Placements / Marchés La jeune entreprise américaine surfe sur la vague d’euphorie boursière.

Après une nouvelle salve de déclarations économiques enthousiasmantes de la part du président américain, les marchés boursiers ont tenu le cap sur la semaine écoulée. On a pourtant noté un léger ralentissement du côté des grosses entreprises cotées à Wall Street. C’est que la probabilité d’une hausse des taux de référence de la Réserve fédérale américaine (Fed) atteint désormais près de 90 %, ce qui est de nature à effrayer une partie des investisseurs dont le portefeuille est placé sur des valeurs de rendement.

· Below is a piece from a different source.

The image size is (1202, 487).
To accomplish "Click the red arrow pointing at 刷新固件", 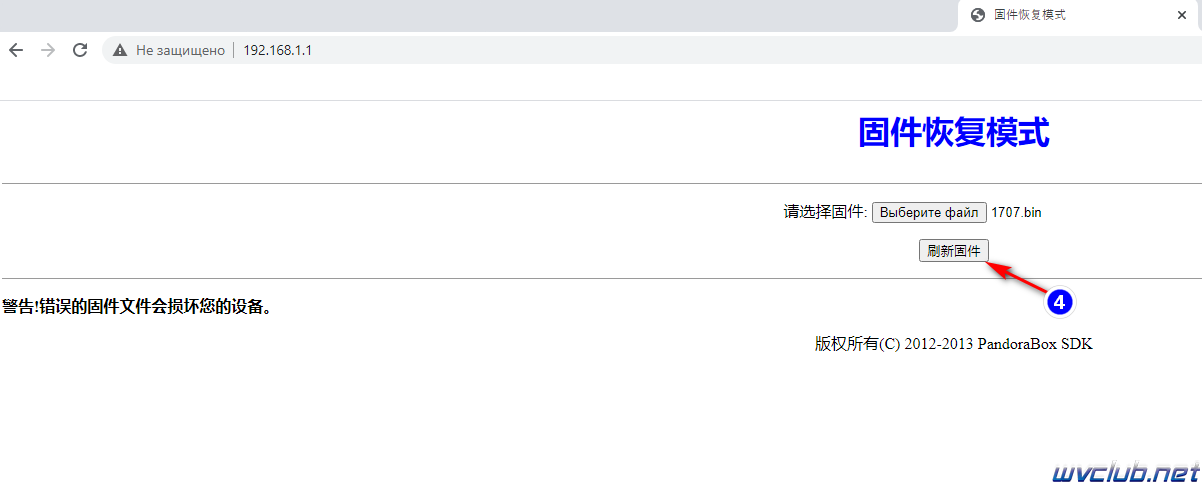I will [1016, 275].
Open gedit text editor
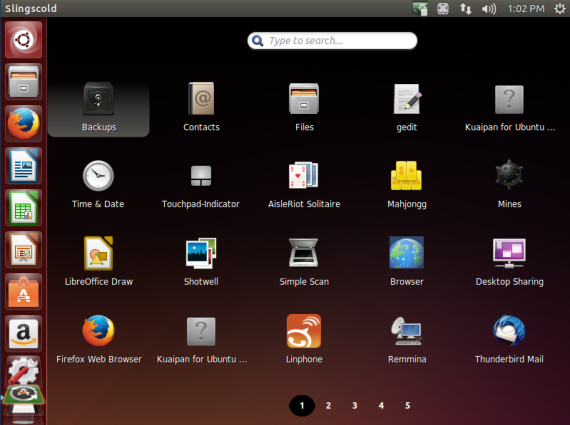The width and height of the screenshot is (570, 425). (x=406, y=108)
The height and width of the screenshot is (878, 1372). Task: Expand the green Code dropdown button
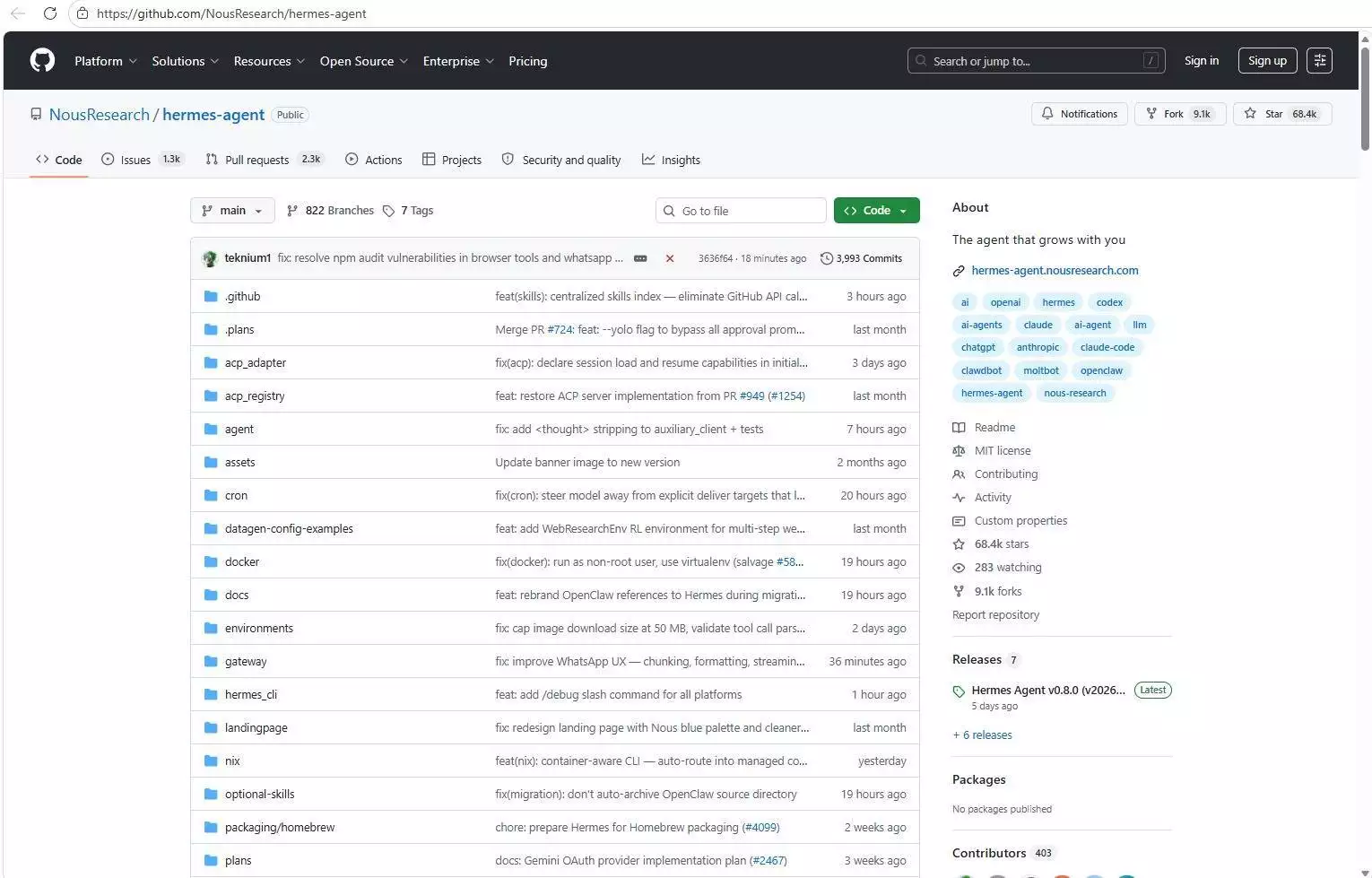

Mais le secteur bancaire affiche pour sa part une santé insolente, pour les mêmes raisons, les opérateurs anticipant la reconstitution de la marge d’intérêts, ce qui a suffi à soutenir les indices de référence à des niveaux historiques.

Fenêtre de tir

La Bourse de New York est-elle surévaluée ? Elle commence en tout cas à devenir chère et donc potentiellement sensible à une vague de dégagements. Mais dans l’attente de l’élément déclencheur, les multiples affichés par les entreprises technologiques ont permis de finaliser comme dans un rêve l’introduction en Bourse de Snap Inc., la start-up qui a développé l’application Snapchat. Evaluée fort généreusement par les analystes à 17 euros, l’action a débuté sa vie boursière par une hausse de pratiquement 50 %, valorisant l’entreprise à 29 milliards de dollars. C’est-à-dire près de 30 fois le chiffre d’affaires estimé pour l’année en cours… Ou 40 fois la perte par action, puisque Snap dépense bien plus d’argent qu’elle n’en gagne. L’engouement des investisseurs était tel que même les sites Internet financiers américains ont peiné à répondre à l’afflux de requêtes liées au besoin de suivre les premiers cours de Snap.